Artificial intelligence makes a diagnosis
An important aspect of the showroom is that it allows visitors to look behind the scenes of these new technologies. One example of this is an AI-based assistant to help diagnose atrial fibrillation. ‘If atrial fibrillation only occurs occasionally, it is difficult even for trained doctors to recognise. Patients have to be observed for days or even weeks in order to make a diagnosis,’ says Britta Wrede. Artificial intelligence should help doctors and save time. And that’s not all: ‘We want to create an AI system that uses visualizations, for example, to show how to recognise atrial fibrillation. This could help doctors in researching the onset of atrial fibrillation and facilitating early diagnosis. And junior doctors can also learn from such AI-driven explanations.’
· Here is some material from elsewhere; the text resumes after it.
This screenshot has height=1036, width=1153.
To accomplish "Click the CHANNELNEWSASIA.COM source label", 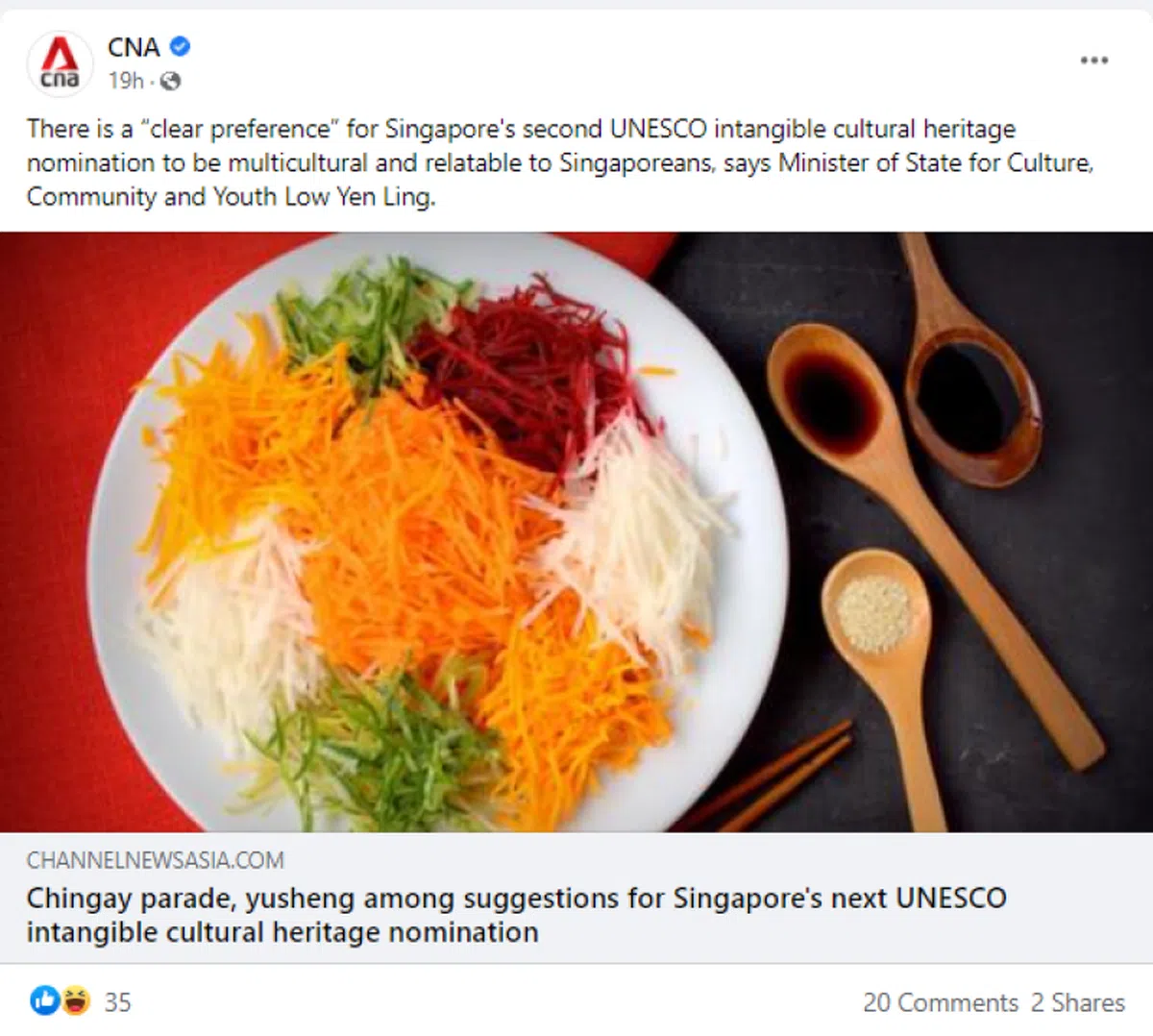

Finally, students also stand to benefit from the showroom. ‘With advance notice, all of the exhibits can be given a test run and will soon be available to be lent out,’ says Vollmer. Visiting hours for the public and events, including lectures and workshops, are also in the works. As Britta Wrede explains, ‘this type of participation is important. To build an appreciation of the relevance of these technologies, we have to work closely with one another and exchange ideas.’ There is a skilled worker shortage in every corner of healthcare, whether in therapy, diagnostics, or care. ‘In the future, interactive assistance systems will help secure high-quality medical care.’